PAGE EXCERPT

Alex Zarochentsev wrote:

>On Tue, Oct 05, 2004 at 08:44:22AM -0700, Hans Reiser wrote:
>
>
>>These have received design approval from zam (and thus me), but zam, did
>>they receive stress testing by Elena under your guidance?
>>
>>
>
>No. We have a long queue of test tasks. There are fsck.reiser4 testing,
>reiser4/dmapper crashes and the benchmarks in the queue.
>
>
Well, we cannot let our process be a barrier to good patches getting in,
so let me ask, Jeff, did you test each of these conditions you
improved? How? Did anyone else test them?

>
>
>>Hans
>>
>>Jeffrey Mahoney wrote:
>>
>>
>>
>>>Hey all -
>>>
>>>One of the most common complaints I've heard about ReiserFS is how graceless
>>>it is in handling critical I/O errors.
>>>
>>>ext[23] can handle I/O errors anywhere, with the results being up to the
>>>system admin to determine: continue, go read only, or panic.
>>>
>>>ReiserFS doesn't offer the admin any such choice, instead panicking on any
>>>I/O error in the journal.
>>>
>>>The available options are read only or panic, since ReiserFS does not
>>>currently support operations without the journal.
>>>
>>>In the four messages that follow, you'll find: *
>>>reiserfs-cleanup-buffer-heads.diff - Cleans up handling of buffer head
>>>bitfields - uses the kernel supplied FNS_BUFFER macros instead. *
>>>reiserfs-cleanup-sb-journal.diff - Cleans up accessing of the journal
>>>structure, prefering to create a temporary variable in functions that access
>>>the journal structure non-trivially. Should make 0 difference at compile
>>>time. * reiserfs-io-error-handling.diff - Allows ReiserFS to gracefully
>>>handle I/O errors in critical code paths. The admin has the option to go
>>>read-only or panic. Since ReiserFS has no option to ignore the use of the
>>>journal, the "continue" method is not enabled. * reiserfs-write-lock.diff -
>>>Fixes two missing reiserfs_write_unlock() calls on error paths that are
>>>unrelated to reiserfs-io-error-handling.diff
>>>
>>>These patches have seen a lot of testing in the SuSE Linux Enterprise Server
>>>9 kernel, and are considered ready for mainline.
>>>
>>>They've received approval[1] from the ReiserFS maintainers also.
>>>
>>>Andrew - Apologies for the previous format; Please apply.
>>>
>>>Thanks.
>>>
>>>-Jeff
>>>
>>>[1] http://marc.theaimsgroup.com/?l=reiserfs&m=109587254714180
>>>
>>>-- Jeff Mahoney SuSE Labs
>>>
>>>
>>>
>>>
>
>
>

2004-10-05 18:17:52

by Jeffrey Mahoney

[permalink] [raw]
Subject: Re: [PATCH 0/4] I/O Error Handling for ReiserFS v3

-----BEGIN PGP SIGNED MESSAGE-----
Hash: SHA1

Hans Reiser wrote:
| Alex Zarochentsev wrote:
|
|> On Tue, Oct 05, 2004 at 08:44:22AM -0700, Hans Reiser wrote:
|>
|>
|>> These have received design approval from zam (and thus me), but zam,
|>> did they receive stress testing by Elena under your guidance?
|>>
|>
|>
|> No. We have a long queue of test tasks. There are fsck.reiser4 testing,
|> reiser4/dmapper crashes and the benchmarks in the queue.

[Item position entries]
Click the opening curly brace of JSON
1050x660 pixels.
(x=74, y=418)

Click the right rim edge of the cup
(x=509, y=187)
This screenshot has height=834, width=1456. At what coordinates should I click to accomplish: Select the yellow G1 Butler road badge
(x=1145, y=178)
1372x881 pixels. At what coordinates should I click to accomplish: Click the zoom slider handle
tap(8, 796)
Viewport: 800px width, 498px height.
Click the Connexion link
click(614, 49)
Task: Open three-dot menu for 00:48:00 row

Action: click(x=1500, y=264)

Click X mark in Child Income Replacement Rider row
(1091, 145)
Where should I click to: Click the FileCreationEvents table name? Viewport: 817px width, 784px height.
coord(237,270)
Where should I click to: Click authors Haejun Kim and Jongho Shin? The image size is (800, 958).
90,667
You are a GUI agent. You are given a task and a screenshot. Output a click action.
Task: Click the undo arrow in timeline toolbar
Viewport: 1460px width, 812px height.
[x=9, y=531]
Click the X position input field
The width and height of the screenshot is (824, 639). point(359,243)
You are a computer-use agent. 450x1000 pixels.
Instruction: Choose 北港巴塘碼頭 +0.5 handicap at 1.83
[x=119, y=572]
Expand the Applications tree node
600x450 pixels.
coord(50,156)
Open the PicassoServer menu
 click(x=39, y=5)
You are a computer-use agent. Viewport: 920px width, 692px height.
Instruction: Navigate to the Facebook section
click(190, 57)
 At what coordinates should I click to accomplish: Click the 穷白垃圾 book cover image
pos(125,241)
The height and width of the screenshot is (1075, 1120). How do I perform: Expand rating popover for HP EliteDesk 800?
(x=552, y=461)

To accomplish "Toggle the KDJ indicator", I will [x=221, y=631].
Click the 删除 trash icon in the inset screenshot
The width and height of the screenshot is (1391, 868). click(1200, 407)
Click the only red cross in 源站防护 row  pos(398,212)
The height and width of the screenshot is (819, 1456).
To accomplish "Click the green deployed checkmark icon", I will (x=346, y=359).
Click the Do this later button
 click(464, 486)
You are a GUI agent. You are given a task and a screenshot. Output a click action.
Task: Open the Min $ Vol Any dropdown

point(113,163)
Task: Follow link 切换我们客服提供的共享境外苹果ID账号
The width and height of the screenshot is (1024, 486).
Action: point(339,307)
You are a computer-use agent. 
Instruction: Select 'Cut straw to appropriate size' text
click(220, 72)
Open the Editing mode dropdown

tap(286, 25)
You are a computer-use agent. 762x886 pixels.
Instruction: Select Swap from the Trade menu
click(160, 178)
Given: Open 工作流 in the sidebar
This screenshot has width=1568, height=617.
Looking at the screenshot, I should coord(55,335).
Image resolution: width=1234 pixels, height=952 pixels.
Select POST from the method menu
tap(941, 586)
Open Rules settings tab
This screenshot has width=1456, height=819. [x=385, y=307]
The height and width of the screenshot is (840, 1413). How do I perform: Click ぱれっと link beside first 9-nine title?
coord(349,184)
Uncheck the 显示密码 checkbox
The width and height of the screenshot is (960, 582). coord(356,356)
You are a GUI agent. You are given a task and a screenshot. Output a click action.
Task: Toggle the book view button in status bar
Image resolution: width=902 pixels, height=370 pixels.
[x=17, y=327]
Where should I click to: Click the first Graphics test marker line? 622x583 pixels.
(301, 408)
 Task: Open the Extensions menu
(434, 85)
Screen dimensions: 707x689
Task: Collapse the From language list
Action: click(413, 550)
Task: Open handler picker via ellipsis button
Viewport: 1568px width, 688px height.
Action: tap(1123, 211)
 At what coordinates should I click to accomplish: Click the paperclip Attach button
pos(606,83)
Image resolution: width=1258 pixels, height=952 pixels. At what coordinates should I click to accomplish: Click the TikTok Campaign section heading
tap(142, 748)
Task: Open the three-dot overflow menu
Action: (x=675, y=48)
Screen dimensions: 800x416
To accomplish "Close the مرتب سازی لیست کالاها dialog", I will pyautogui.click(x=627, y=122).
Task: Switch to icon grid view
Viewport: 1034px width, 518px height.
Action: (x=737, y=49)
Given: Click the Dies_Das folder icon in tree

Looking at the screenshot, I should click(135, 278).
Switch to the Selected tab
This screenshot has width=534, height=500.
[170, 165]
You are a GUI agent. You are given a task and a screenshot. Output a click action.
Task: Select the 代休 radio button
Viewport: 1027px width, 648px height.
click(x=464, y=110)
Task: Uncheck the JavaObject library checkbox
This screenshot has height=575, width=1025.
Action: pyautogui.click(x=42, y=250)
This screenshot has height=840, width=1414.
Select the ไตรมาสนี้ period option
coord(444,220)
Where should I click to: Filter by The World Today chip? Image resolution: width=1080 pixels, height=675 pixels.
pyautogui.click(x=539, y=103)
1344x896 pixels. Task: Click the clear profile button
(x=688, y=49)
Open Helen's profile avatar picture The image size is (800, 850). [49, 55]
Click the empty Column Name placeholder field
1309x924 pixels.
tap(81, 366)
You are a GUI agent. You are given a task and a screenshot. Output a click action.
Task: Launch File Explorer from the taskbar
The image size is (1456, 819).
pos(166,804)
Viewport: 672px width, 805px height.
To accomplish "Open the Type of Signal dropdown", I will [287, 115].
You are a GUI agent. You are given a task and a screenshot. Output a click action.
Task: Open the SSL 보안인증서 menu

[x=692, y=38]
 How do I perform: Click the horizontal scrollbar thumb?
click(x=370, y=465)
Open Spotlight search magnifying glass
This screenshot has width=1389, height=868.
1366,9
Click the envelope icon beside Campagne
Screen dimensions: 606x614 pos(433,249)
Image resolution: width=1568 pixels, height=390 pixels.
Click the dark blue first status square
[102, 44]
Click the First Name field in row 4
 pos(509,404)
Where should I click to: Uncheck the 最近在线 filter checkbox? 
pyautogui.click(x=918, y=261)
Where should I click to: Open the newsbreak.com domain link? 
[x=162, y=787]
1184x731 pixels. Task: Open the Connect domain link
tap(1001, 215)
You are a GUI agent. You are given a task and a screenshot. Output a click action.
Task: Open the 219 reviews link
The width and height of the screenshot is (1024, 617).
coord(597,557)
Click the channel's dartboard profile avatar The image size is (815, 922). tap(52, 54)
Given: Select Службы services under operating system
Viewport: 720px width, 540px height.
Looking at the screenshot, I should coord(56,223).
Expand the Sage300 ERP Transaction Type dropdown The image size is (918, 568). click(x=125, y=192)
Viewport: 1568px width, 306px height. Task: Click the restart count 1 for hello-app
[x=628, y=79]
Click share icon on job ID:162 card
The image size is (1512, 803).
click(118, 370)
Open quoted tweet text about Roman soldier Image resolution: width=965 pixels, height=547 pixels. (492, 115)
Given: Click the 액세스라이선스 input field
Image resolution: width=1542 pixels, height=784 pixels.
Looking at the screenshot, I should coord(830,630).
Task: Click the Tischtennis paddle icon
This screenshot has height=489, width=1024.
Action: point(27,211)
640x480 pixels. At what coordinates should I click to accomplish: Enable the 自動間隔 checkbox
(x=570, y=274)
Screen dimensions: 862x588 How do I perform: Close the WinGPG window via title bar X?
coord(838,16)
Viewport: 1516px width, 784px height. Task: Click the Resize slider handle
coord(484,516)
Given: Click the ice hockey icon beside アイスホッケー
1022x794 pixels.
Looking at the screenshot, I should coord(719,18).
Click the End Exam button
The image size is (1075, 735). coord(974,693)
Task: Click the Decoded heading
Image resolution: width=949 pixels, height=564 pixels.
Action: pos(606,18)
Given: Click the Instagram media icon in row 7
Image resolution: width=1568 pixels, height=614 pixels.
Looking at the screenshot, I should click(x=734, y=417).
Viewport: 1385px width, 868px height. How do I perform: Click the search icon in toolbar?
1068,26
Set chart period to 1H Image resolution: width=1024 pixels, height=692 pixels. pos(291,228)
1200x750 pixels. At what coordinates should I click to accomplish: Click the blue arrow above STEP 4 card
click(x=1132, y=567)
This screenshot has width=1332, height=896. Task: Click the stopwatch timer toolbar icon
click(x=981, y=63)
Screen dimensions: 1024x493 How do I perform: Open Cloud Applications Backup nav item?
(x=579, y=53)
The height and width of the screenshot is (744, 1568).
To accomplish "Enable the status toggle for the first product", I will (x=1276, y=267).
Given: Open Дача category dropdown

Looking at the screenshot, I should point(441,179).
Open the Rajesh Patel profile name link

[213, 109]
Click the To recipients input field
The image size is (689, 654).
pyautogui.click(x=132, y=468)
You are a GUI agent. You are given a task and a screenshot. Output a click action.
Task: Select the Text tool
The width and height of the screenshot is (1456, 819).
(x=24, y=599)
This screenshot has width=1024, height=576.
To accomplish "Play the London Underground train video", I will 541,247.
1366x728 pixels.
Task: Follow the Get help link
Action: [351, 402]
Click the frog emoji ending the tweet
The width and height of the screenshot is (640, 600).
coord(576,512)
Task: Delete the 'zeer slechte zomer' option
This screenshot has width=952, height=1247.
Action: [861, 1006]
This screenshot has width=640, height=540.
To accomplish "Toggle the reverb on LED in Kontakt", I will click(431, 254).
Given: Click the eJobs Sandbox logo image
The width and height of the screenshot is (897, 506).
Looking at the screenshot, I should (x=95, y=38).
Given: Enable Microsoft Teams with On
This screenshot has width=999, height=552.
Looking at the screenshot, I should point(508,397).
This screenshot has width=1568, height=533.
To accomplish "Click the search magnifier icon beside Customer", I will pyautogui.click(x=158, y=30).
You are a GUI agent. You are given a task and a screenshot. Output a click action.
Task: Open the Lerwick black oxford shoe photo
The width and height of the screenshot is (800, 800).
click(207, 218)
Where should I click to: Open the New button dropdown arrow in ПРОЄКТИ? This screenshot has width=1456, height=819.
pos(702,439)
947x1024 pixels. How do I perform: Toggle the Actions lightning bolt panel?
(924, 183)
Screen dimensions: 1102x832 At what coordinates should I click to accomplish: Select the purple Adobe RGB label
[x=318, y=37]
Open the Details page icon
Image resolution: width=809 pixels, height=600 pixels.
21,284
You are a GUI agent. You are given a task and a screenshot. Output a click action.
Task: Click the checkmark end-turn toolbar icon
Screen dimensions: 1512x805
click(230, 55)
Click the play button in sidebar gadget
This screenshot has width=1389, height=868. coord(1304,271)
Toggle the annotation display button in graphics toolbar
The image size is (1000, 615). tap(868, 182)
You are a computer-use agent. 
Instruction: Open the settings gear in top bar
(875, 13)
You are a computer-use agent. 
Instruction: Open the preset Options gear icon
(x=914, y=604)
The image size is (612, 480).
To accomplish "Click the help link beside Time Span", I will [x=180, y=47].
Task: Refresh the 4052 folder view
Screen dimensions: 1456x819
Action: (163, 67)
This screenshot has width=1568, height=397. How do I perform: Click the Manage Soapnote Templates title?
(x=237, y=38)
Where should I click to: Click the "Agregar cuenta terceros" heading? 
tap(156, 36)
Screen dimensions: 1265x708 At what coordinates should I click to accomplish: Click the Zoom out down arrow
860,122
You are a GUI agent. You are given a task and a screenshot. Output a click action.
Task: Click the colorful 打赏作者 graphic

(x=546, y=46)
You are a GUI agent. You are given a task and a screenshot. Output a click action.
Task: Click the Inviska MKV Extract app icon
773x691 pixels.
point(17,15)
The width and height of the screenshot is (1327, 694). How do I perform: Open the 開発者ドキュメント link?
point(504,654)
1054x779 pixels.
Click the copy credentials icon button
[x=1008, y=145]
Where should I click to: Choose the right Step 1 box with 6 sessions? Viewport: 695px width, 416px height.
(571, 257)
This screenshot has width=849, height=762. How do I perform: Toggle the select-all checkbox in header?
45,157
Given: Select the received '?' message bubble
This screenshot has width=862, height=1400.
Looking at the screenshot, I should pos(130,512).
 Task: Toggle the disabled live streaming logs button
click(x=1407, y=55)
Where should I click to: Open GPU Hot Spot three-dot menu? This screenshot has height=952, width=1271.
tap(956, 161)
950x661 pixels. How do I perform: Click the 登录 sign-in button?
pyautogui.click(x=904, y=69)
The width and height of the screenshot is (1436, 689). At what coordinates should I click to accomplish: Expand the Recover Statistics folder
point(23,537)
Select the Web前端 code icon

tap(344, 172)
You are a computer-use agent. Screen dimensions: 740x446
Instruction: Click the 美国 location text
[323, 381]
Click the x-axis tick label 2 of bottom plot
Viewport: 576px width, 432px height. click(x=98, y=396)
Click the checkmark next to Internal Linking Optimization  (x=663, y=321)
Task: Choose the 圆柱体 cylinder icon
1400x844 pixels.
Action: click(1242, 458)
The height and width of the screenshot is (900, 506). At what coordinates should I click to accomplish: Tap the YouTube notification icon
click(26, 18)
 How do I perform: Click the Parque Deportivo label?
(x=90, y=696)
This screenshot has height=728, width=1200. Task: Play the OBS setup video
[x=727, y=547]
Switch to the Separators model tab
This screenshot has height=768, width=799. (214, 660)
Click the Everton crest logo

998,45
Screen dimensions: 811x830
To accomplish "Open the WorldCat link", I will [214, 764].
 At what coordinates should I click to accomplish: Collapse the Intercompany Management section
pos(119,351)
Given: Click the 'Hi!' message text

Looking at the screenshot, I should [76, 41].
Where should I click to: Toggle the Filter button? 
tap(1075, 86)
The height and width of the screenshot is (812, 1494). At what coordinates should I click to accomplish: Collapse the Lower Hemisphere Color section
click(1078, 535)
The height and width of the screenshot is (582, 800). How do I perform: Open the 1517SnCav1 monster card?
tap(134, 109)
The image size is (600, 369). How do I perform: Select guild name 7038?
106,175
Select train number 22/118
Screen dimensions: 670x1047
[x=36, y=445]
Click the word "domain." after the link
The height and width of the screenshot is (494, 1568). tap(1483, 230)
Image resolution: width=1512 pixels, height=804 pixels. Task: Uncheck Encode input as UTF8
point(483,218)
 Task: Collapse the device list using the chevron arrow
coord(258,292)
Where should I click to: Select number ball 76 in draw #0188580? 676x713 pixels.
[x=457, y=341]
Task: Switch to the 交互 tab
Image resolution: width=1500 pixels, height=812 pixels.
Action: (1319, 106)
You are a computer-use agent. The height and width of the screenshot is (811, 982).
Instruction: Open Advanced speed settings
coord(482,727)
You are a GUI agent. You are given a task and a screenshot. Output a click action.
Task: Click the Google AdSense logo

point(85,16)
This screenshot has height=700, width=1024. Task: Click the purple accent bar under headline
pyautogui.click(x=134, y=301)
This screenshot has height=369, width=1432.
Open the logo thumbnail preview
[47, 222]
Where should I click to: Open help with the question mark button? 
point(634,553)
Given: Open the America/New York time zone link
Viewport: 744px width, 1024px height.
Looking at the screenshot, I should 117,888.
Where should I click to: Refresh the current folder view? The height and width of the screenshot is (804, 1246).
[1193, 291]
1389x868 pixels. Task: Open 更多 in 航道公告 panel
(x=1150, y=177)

THE TASKS
A: Rewrite the records, beginning at the line that contains "Where should I click to: Click the FileCreationEvents" and stopping after the line that contains "Looking at the screenshot, I should coord(55,335).", replacing "computer-use agent" with "desktop agent" and leaving everything else unchanged.
B: Carry on the mailing-list thread about ReiserFS I/O error handling from its last line.

EXPECTED RESULTS
A:
Where should I click to: Click the FileCreationEvents table name? Viewport: 817px width, 784px height.
coord(237,270)
Where should I click to: Click authors Haejun Kim and Jongho Shin? The image size is (800, 958).
90,667
You are a GUI agent. You are given a task and a screenshot. Output a click action.
Task: Click the undo arrow in timeline toolbar
Viewport: 1460px width, 812px height.
[x=9, y=531]
Click the X position input field
The width and height of the screenshot is (824, 639). point(359,243)
You are a desktop agent. 450x1000 pixels.
Instruction: Choose 北港巴塘碼頭 +0.5 handicap at 1.83
[x=119, y=572]
Expand the Applications tree node
600x450 pixels.
coord(50,156)
Open the PicassoServer menu
 click(x=39, y=5)
You are a desktop agent. Viewport: 920px width, 692px height.
Instruction: Navigate to the Facebook section
click(190, 57)
 At what coordinates should I click to accomplish: Click the 穷白垃圾 book cover image
pos(125,241)
The height and width of the screenshot is (1075, 1120). How do I perform: Expand rating popover for HP EliteDesk 800?
(x=552, y=461)

To accomplish "Toggle the KDJ indicator", I will [x=221, y=631].
Click the 删除 trash icon in the inset screenshot
The width and height of the screenshot is (1391, 868). click(1200, 407)
Click the only red cross in 源站防护 row  pos(398,212)
The height and width of the screenshot is (819, 1456).
To accomplish "Click the green deployed checkmark icon", I will (x=346, y=359).
Click the Do this later button
 click(464, 486)
You are a GUI agent. You are given a task and a screenshot. Output a click action.
Task: Open the Min $ Vol Any dropdown

point(113,163)
Task: Follow link 切换我们客服提供的共享境外苹果ID账号
The width and height of the screenshot is (1024, 486).
Action: point(339,307)
You are a desktop agent. 
Instruction: Select 'Cut straw to appropriate size' text
click(220, 72)
Open the Editing mode dropdown

tap(286, 25)
You are a desktop agent. 762x886 pixels.
Instruction: Select Swap from the Trade menu
click(160, 178)
Given: Open 工作流 in the sidebar
This screenshot has width=1568, height=617.
Looking at the screenshot, I should coord(55,335).

B:
|>
| Well, we cannot let our process be a barrier to good patches getting in,
| so let me ask, Jeff, did you test each of these conditions you
| improved? How? Did anyone else test them?

The "testing" version of the code had a another conditional added to
each of the !buffer_update tests that allowed me to trigger an I/O error
handling at each error point. The I/O error path is obviously more
difficult to test in real-world conditions as I/O errors could be caused
by any number of failures.

The testing was done using fsx-linux, the LTP fsstress program, and
stress.sh, sometimes all at once.

This code has also been active in the SUSE Linux Enterprise Server 9
kernel for some time and has seen real-world testing to show that the
normal path is still working as expected.

The end result for the i/o error path is that the write operations still
happen, but the commit block is never written. This means that the end
result is essentially the same as a power outage at the point of
failure. The filesystem is then read-only until the user decides to
umount and correct the problem that caused the I/O error in the first place.

- -Jeff

- --
Jeff Mahoney
SuSE Labs
-----BEGIN PGP SIGNATURE-----
Version: GnuPG v1.2.4 (GNU/Linux)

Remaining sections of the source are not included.